After locating the line that contains "Where should I click to: Select" in the material below, copy that line and each one following it, exactly, up to the last line. Pictures stay out.

** Opening DATA FOR ANALYSIS block **

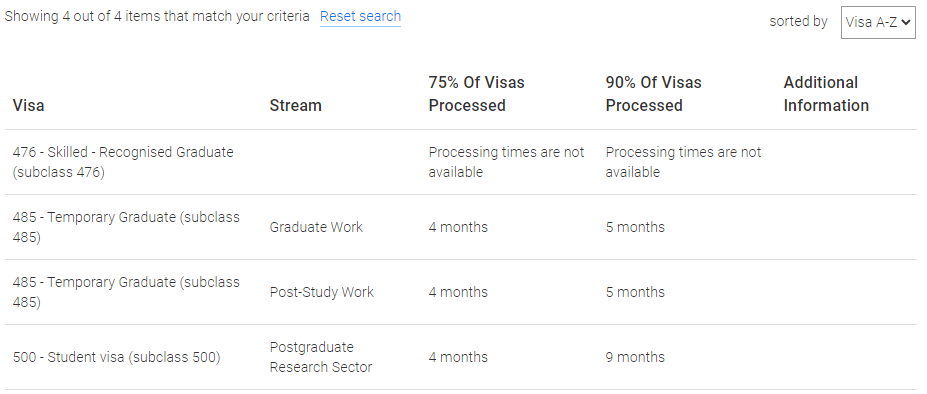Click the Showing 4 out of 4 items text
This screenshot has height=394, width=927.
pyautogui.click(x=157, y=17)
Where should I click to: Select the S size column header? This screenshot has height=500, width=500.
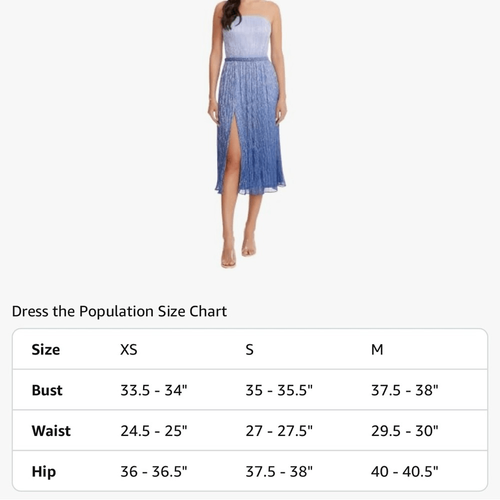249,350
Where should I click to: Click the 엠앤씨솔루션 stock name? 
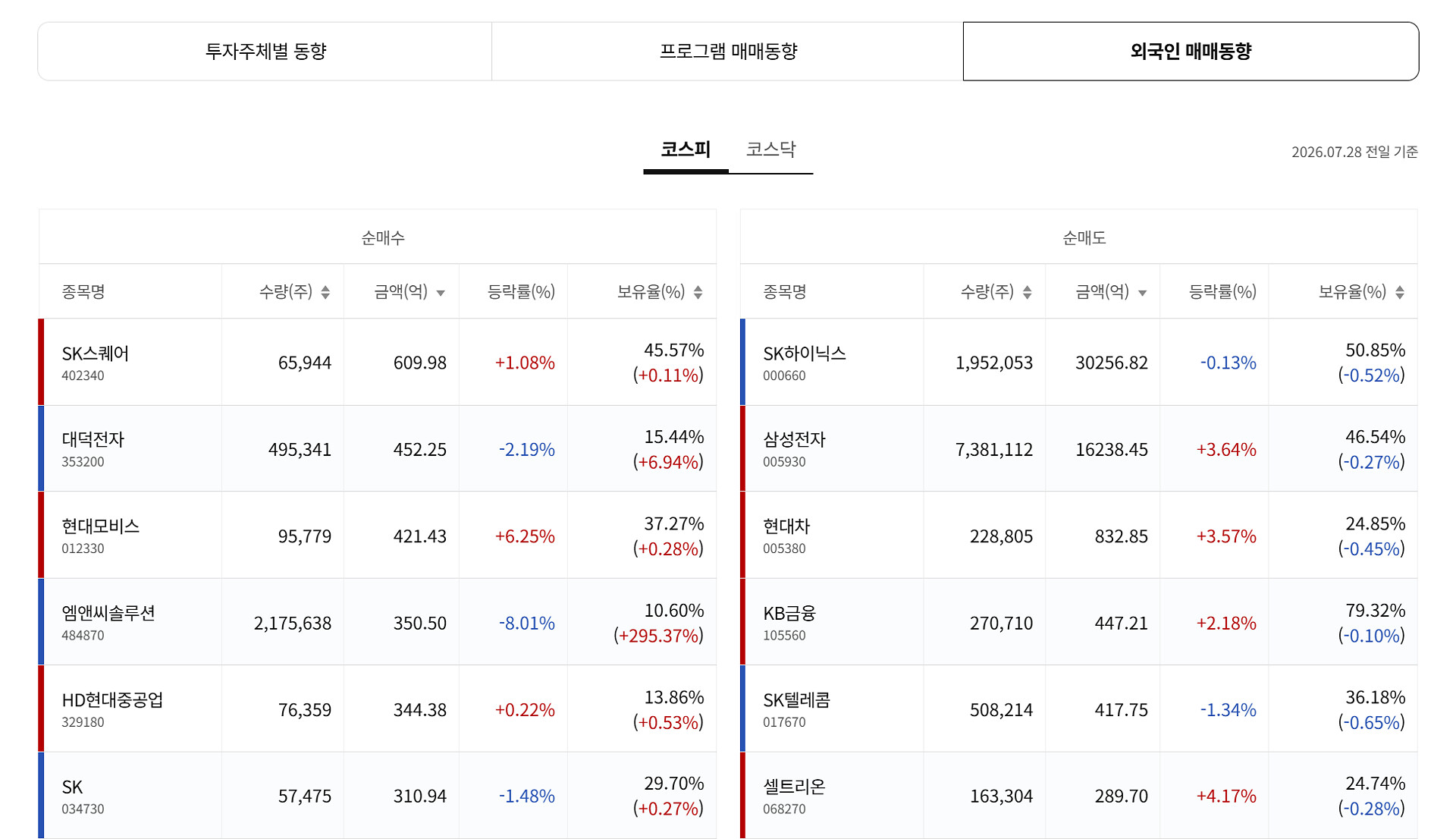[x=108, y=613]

** Closing DATA FOR ANALYSIS block **

» EXERCISE RESPONSE:
Where should I click to: Select the S size column header? This screenshot has height=500, width=500.
249,350
Where should I click to: Click the 엠앤씨솔루션 stock name? 
[x=108, y=613]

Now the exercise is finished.